Pozostajac przy temacie TKvs. Bretka
Ostatnio gralem z TK na 1400 pkt.
Mialem:
3x lance errantow
2x damselke (1 w errantach, druga na piechte)
1x pelna lance Questow
BSB w questach
Pal na pedziu
3x pegaz
TK mial:
- bone giant
- tomb prince
- lich priest
- tomb guard (kloc)
- 2 scorpy
- 16 lucznikow
- 16 piechociazy ;
BTW: Mozliwe ze po drodze zgubilem jakis oddzial, ale nie o to chodzi.
Wygralem 11:9 z graczem ktory rozegral tak na prawde kilka bitew.

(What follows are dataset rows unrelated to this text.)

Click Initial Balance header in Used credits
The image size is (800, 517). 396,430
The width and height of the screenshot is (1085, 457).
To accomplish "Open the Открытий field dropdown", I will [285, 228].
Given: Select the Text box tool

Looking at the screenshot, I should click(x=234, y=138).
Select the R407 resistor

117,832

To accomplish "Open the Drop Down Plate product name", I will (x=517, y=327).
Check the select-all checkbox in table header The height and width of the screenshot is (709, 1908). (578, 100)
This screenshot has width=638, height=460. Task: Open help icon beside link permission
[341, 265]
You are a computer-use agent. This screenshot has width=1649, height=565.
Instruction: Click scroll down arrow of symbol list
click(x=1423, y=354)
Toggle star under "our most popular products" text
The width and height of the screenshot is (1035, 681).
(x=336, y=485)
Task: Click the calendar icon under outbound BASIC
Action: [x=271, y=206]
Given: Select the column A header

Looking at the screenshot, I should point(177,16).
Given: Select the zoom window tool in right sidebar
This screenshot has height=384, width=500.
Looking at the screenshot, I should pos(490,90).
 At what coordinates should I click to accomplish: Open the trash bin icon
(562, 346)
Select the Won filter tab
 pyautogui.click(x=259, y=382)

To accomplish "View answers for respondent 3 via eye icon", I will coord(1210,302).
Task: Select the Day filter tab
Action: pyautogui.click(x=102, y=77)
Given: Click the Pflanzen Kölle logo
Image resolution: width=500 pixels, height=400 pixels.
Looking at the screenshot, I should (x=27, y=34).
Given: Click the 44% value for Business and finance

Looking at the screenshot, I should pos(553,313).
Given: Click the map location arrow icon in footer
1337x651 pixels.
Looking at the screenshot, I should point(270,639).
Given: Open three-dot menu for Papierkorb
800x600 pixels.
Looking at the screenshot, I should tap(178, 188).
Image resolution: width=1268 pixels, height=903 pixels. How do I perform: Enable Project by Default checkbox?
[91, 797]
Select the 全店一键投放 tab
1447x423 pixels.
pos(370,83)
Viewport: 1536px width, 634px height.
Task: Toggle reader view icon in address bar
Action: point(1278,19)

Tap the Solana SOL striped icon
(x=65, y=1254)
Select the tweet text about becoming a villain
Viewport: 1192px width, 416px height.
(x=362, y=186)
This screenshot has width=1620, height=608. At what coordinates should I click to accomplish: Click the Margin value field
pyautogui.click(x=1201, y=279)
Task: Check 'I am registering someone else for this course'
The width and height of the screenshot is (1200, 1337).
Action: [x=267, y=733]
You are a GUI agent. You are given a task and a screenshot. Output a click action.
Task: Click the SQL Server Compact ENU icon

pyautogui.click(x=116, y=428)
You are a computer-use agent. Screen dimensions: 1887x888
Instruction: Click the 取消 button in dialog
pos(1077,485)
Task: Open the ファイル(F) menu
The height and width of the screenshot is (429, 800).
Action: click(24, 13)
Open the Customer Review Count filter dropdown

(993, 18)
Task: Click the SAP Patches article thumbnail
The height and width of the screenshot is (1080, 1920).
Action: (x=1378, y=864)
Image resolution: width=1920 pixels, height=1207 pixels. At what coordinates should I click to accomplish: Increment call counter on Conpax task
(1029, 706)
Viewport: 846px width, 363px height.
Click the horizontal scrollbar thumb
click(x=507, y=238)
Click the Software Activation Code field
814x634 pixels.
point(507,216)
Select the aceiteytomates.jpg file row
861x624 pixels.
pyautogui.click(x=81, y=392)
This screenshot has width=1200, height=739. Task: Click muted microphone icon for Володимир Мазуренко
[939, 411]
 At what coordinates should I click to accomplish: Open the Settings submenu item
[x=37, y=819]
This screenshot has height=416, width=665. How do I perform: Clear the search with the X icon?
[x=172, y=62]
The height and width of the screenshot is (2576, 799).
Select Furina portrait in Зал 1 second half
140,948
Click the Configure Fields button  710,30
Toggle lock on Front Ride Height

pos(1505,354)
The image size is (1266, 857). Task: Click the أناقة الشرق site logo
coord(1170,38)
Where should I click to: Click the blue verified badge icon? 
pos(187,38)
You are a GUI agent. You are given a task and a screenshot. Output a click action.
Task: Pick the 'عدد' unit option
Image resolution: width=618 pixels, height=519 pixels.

Od BG pegazy i jedna lanca zwialy, dodatkowo lanca z czarodziejka odwrocila sie praktycznie na koncu stolu.
Mialem wiec na dzien dobry dwa oddzialy mniej + jeden opozniony.
Pytanie jest: Czy warto grac na EW przeciw TK? Moze lepsi beda realmi ze swoim 8 ld?
Jak wy to robicie, a moze nie macie problemow skosic 20:0 bez 2 oddzialow?
PS: Jutro gram na 1200 z WE. Z tym graczem najczesciej wygrywam kolo 13:7.
Zastanawiam sie nad 4 pegazami, 2 lancami errantow (a moze realm??) + questy, bsb, czarodziejka i palas.